Em primeiro lugar, o sector do jogo é uma competência e reserva do Estado. A exploração do jogo com fins lucrativos é proibida, salvo se autorizada.

Em segundo lugar, o Estado autoriza diversas entidades privadas a explorar os jogos de fortuna ou azar. A ferramenta jurídica fundamental para o efeito é a concessão administrativa.

Em terceiro lugar ― e é um aspecto estrutural que cabe salientar para efeito da presente exposição ―, as concessões de jogo são e sempre foram temporárias, ou seja, o Estado não concede e nunca concedeu autorizações de exploração por tempo ilimitado.
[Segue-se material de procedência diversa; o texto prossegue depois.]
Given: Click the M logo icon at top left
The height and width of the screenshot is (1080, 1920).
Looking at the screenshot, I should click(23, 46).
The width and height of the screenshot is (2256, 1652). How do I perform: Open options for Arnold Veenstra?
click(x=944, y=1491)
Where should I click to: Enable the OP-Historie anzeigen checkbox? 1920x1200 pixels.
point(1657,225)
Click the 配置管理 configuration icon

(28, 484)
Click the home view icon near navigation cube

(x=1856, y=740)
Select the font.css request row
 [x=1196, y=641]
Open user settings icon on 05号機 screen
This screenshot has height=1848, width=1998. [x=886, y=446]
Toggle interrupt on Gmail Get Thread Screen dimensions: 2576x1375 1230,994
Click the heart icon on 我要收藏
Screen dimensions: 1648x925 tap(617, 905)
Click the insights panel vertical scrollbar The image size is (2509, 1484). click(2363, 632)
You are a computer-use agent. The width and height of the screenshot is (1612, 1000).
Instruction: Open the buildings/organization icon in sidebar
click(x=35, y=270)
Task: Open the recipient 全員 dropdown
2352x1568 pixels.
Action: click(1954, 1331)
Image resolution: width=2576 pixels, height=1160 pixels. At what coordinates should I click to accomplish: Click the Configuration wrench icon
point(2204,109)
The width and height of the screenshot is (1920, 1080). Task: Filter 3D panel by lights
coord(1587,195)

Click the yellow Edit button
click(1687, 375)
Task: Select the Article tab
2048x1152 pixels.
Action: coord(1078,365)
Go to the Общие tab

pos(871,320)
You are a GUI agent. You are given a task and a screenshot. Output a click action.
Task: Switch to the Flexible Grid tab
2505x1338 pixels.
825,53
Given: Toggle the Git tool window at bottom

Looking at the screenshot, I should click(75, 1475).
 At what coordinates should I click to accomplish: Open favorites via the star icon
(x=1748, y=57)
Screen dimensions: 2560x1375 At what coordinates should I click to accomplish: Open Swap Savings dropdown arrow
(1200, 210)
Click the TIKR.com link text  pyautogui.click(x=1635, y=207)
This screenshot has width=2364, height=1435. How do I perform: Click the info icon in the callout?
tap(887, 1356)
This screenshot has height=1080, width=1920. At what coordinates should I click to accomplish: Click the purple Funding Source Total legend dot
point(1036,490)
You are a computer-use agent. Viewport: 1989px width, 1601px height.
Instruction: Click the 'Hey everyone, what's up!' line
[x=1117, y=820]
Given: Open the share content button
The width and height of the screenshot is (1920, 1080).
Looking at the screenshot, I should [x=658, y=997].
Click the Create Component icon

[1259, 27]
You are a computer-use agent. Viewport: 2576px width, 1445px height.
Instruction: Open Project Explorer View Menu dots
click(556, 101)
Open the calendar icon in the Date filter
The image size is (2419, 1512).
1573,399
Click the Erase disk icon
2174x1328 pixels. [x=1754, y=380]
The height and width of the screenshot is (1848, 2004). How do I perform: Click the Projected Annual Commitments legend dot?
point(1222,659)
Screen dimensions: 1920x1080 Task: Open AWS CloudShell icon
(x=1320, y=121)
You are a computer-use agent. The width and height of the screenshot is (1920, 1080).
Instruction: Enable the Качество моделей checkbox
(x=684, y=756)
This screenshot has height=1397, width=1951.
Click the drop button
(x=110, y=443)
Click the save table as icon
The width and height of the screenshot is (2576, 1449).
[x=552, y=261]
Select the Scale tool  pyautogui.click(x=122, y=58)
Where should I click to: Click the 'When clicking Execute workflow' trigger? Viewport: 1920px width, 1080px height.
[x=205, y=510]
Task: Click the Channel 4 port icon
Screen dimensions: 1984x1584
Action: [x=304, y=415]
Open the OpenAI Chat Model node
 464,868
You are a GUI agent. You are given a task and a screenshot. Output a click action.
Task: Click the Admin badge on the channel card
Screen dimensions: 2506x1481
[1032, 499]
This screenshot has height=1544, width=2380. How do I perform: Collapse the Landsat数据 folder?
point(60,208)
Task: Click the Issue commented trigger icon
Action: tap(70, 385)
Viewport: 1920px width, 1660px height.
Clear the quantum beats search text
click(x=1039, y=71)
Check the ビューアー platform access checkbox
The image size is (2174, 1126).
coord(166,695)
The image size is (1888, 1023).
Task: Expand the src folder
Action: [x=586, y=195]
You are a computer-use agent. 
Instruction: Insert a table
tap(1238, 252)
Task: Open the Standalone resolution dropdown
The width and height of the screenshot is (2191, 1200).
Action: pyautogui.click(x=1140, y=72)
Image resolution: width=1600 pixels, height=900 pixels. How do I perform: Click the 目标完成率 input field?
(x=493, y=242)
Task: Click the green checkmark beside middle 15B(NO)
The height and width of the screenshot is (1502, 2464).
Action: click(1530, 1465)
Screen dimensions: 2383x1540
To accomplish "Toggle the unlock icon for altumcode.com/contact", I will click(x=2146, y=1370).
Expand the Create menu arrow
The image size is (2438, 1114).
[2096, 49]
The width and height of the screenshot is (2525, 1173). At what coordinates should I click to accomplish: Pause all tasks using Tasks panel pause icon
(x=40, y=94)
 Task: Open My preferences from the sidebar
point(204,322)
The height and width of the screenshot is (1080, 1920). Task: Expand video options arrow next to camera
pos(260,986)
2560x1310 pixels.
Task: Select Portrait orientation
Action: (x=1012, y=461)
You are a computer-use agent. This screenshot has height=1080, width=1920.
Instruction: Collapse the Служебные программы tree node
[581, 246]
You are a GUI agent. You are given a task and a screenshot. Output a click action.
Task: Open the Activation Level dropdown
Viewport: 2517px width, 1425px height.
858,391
Da conjugação destes factores resulta a periódica autorização de concessões, temporárias, de exploração de jogos de fortuna ou azar, a entidades privadas. As concessões são regidas por um conjunto disperso de legislação extravagante, de direito administrativo especial. As concessionárias são sujeitas a pesada tributação e regulação, bem como a supervisão.

A natureza temporária das autorizações concedidas pelo Governo para a exploração de jogos de fortuna ou azar significa que o Governo se vê na necessidade de tomar decisões com alguma regularidade, desta forma procedendo à abertura de novas «eras» ou períodos distintos de exploração.

O modo normal de extinção de uma concessão é o decurso do prazo por que foi atribuída. Tudo volta então à estaca zero, em vista de um novo ciclo, salvo de ocorrer uma prorrogação do prazo. Os momentos de transição de ciclo que são os concursos públicos são obviamente de fundamental importância. Podem mesmo ser agitados por litígios, reclamações ou outras reacções por parte de concorrentes que, com ou sem razão, não concordem ou aceitem os resultados do processo.

Em geral, todos os intervenientes vivem estes períodos com particular ansiedade e preocupação ― do Governo aos mercados financeiros, passando evidentemente pelas sociedades concorrentes, sem esquecer a efervescência económica, social e jornalística em redor dos eventos que possa surgir. Mas este é, de facto, o modo normal de funcionamento do sistema ― por muito nervosismo que gere.

Estes ciclos são, assim, perfeitamente normais. Para o Estado, esta dinâmica permite e mesmo obriga a repensar, com regularidade, a direcção da indústria do jogo. Aproxima-se um desses momentos. Ao considerar o que poderá vir a acontecer, não temos uma bola de cristal: o problema é complexo e tem muitas variáveis, de diversa índole. De qualquer forma, é possível identificar e considerar vários aspectos jurídicos que podem desempenhar um papel na definição das decisões fundamentais que terão de ser tomadas nos próximos anos.


[1] Sobre esta tripartição, cfr. Jorge Godinho, Direito do jogo, vol. I, CRED-DM e Fundação Rui Cunha, Macau, 2016, 166 ss.